A due ore dell’annuncio del premier Mario Draghi sulla decisione di riaprire le scuole fino alla prima media, arriva la notizia che il Tar Lazio ha sospeso l’efficacia del Dpcm del 2 marzo scorso che aveva disposto la didattica a distanza in tutte le scuole delle Regioni in “zona rossa”. I giudici, presidente Antonino Savo Amodio ed estensore Lucia Maria Brancatelli, hanno così accolto la domanda cautelare presentata da un gruppo di studenti e genitori di alunni minorenni di tutta Italia, rappresentati dagli avvocati Valerio Onida e Barbara Randazzo, rinviando la discussione di merito all’udienza del 14 luglio.

Con la decisione di oggi, il Tar del Lazio ha stabilito che la Presidenza del Consiglio entro il 2 aprile riesamini le misure che, sulla base del Dpcm del 2 marzo, comportano l’automatica chiusura di tutte le scuole di ogni ordine e grado nelle ‘zone rosse’ prevedendo il ricorso alla Didattica a Distanza nelle zone gialle e nelle arancioni. La decisione è stata adottata, con due ordinanze, dopo i ricorsi proposti da genitori di studenti delle scuole superiori. I giudici hanno accolto le richieste “ai soli fini del riesame da parte della presidenza del consiglio dei ministri delle impugnate previsioni contenute nel Dpcm”.

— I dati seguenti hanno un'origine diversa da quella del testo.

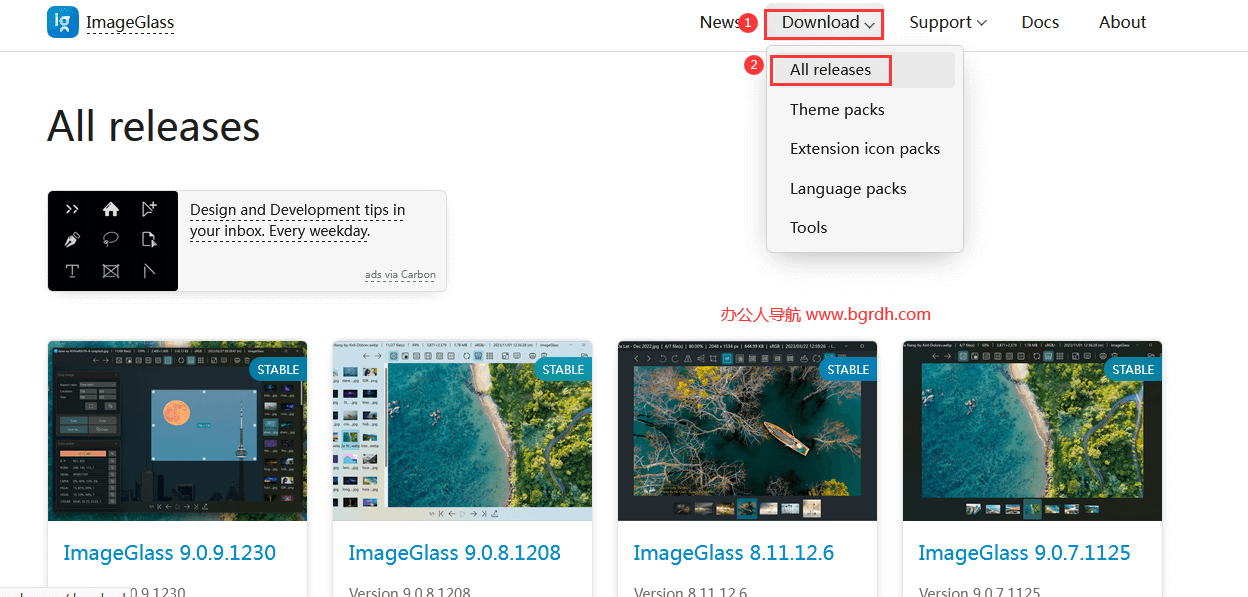Open Language packs menu item

[x=848, y=189]
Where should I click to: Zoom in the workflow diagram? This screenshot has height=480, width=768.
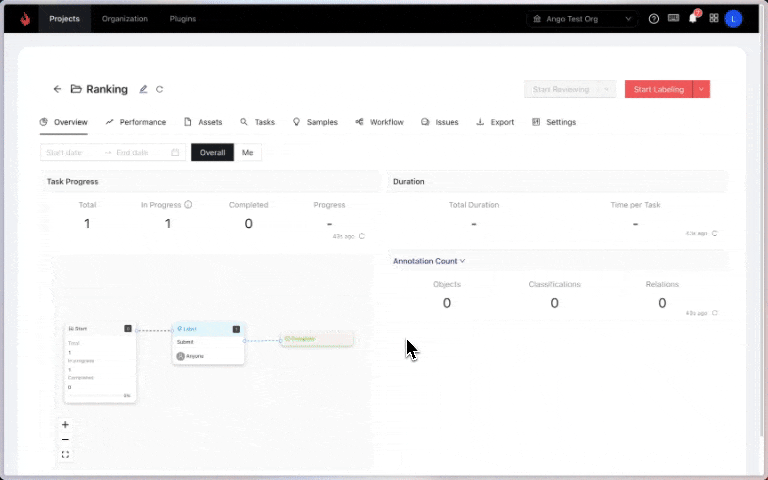pyautogui.click(x=65, y=425)
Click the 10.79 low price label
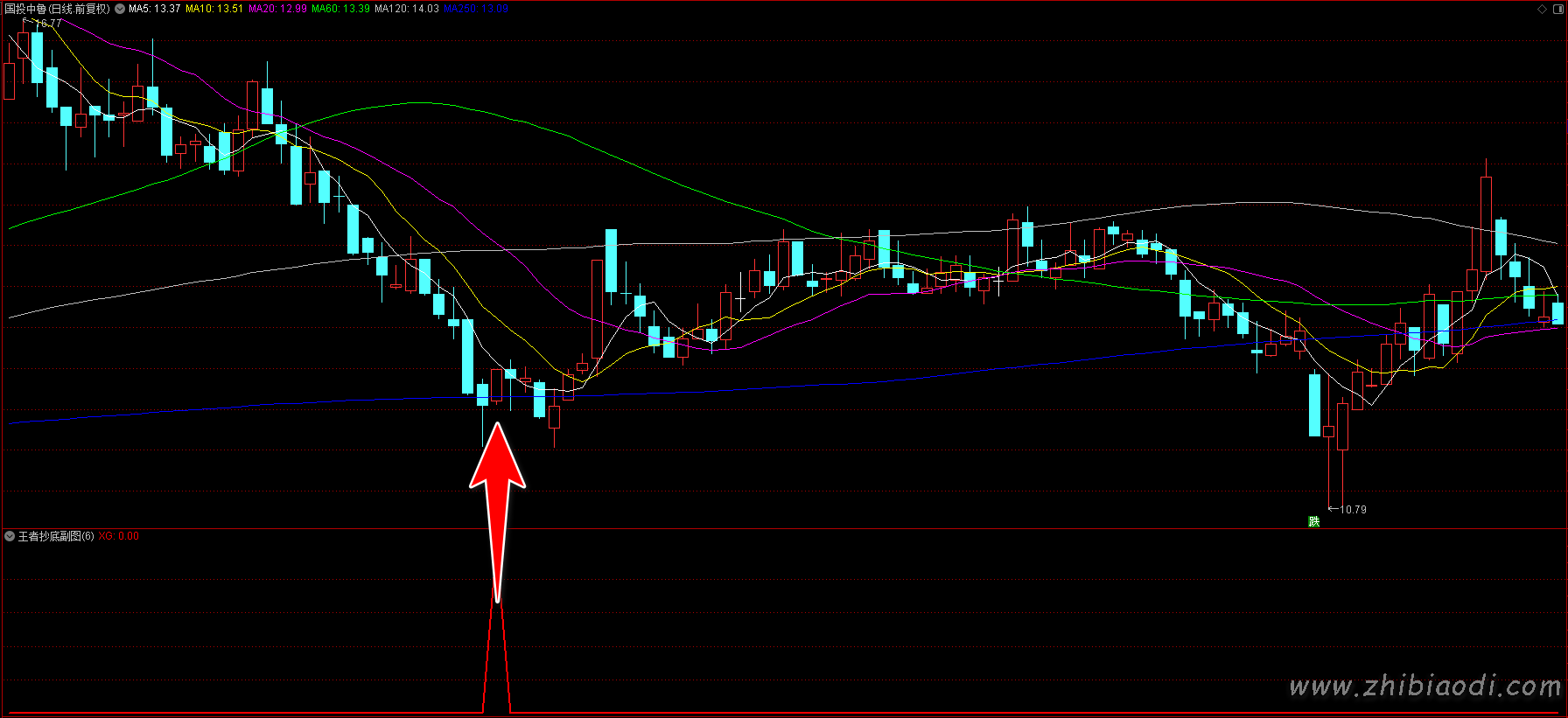This screenshot has height=718, width=1568. [x=1353, y=509]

Decisione opposta del Tar della Calabria che ha rigettato l’istanza di misure cautelari monocratiche provvisorie, fissando l’udienza al 5 maggio, presentata dall’avvocato Gaetano Liparoti per conto di un gruppo di genitori contro l’ordinanza del sindaco di Catanzaro Sergio Abramo che ha disposto la sospensione dell’attività didattica e l’attivazione della Dad dal 25 al 31 marzo. Nel suo provvedimento, il presidente del Tar Giuseppe Pennetti, “tenuto conto del numero ridotto di giorni di lezioni in presenza concretamente fruibili fino al 31 marzo”, ritiene “in via eccezionale prevalente quello, riconducibile al diritto alla salute, volto a limitare, mantenendo la chiusura delle scuole, il potenziale incremento delle richieste di attività di contact tracing rivolte al dipartimento di Prevenzione, che peraltro se ne sta avvantaggiando già dal giorno 22 marzo essendo da quella data disposta la chiusura delle scuole, al fine del superamento delle gravi criticità di natura organizzativa palesate dall’Asp, d risolvere necessariamente in tempi brevi stante l’onere di ‘diligente ed efficace impegno amministrativo nei servizi interessati”.